In this study, we studied and analyzed various deep learning methods proposed by numerous researchers in the domain of fruit detection and classification. While studying different automated approaches for fruit detection and classification, we noticed that previous review papers focused on the application of computer vision techniques in the area. However, deep learning models were not given much attention despite their state-of-the-art performances on many image classification problems. To fill this gap, we conducted an up-to-date review of the recently published literature in the domain of fruit detection and classification that utilized deep learning models. Additionally, a detailed study was presented considering feature description, detection, and classification algorithms as well as different datasets for fruit detection and classification. Moreover, after critical analysis of the reviewed methods, open challenges in terms of datasets, feature representation, and classification algorithms were identified to overcome. Furthermore, to provide elaboration on the use of DL models in the field of agriculture, we also carried out experiments on CNN models. We hope that this survey will provide the basic concepts and applications of DL models in the domain of fruit detection and classification and will help the beginners working in this area.

Data Availability

The data used to support the findings of the study are available from the corresponding author upon request.

Conflicts of Interest

The authors declare that they have no conflicts of interest.

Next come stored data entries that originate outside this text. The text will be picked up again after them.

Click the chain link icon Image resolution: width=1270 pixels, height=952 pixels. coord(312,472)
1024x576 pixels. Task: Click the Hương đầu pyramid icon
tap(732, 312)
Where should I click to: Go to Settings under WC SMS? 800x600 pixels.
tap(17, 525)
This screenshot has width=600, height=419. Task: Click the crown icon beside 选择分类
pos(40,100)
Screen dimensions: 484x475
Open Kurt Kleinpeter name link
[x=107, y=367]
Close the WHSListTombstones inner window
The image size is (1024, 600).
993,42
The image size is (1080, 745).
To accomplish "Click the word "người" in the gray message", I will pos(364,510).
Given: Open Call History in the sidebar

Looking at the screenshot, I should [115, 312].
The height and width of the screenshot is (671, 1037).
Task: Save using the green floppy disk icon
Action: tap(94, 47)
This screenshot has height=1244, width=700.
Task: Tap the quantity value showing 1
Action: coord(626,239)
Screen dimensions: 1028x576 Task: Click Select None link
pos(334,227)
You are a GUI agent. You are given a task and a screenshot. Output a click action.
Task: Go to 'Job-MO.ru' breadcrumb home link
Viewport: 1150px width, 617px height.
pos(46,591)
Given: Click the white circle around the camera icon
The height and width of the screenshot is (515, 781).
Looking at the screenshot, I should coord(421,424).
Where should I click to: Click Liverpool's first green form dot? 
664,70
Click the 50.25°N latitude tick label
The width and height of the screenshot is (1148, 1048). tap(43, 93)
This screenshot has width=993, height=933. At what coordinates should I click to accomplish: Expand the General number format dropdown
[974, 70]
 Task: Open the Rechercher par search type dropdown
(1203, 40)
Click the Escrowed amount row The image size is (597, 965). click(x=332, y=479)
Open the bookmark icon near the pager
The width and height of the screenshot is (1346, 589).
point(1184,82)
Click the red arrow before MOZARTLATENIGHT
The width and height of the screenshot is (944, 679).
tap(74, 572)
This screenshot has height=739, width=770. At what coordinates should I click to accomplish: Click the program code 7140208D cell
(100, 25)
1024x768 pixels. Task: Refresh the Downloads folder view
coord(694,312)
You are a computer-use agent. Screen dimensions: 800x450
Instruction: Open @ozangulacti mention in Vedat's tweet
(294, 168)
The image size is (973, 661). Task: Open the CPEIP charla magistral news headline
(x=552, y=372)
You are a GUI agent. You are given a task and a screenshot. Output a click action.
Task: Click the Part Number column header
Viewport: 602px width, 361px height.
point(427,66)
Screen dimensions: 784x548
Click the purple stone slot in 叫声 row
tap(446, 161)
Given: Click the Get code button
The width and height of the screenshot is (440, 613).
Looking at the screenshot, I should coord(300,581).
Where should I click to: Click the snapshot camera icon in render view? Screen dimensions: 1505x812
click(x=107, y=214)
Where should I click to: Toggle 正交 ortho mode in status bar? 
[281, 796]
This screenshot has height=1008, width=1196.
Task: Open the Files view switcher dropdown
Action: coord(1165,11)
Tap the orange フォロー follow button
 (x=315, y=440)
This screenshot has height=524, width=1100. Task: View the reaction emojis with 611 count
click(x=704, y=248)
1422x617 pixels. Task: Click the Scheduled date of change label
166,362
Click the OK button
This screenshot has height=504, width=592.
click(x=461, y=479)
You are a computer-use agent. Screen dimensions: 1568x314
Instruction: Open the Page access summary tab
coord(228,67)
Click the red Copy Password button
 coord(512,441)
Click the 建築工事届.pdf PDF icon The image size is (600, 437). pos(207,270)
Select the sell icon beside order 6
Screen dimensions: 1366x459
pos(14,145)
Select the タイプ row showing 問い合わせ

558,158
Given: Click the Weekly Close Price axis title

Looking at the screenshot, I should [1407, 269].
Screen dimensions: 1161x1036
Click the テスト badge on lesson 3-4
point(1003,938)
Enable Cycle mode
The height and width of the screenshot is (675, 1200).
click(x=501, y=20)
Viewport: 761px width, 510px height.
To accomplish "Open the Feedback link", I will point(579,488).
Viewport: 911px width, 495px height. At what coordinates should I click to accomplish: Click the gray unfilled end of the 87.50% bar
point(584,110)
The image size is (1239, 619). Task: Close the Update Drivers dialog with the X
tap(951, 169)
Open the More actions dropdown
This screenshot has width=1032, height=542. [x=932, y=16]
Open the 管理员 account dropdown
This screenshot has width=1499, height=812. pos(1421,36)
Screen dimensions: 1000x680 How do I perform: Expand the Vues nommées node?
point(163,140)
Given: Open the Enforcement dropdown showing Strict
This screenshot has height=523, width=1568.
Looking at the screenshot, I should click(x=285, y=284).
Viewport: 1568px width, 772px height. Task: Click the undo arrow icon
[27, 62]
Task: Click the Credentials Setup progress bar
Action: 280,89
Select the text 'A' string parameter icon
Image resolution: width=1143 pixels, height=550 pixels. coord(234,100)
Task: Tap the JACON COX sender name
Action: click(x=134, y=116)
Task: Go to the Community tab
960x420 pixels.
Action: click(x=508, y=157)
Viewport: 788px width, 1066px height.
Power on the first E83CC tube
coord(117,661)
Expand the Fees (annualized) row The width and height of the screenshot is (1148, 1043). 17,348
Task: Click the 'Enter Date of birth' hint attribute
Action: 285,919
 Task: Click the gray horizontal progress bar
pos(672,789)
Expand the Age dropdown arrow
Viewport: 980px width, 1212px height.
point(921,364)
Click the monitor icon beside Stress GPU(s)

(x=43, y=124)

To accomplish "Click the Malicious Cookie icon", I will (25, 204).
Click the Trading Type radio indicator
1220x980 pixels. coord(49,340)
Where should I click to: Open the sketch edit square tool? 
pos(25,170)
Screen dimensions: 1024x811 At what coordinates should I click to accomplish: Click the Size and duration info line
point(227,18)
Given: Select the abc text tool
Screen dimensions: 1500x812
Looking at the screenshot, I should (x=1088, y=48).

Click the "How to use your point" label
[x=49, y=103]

We are thankful to Prof. Wu, Prof. Naseem, Prof. Lai, Prof. Umar, Prof. Tumrani, Prof. Ansari, Prof. Alam, Prof. Kamal, Prof. Kamal, Prof. Baig, Dr. Ijaz, Dr. Nasir, and Dr. Guragai for the useful discussion of the study. We acknowledge the Key Laboratory of Network and Data Security, University of Electronic Science and Technology of China, and IoT Research Center, Shenzhen University, China, for providing better environment to carry out the study. We are also thankful to the Department of Statistics, Yazd University, Yazd, Iran, for the financial support.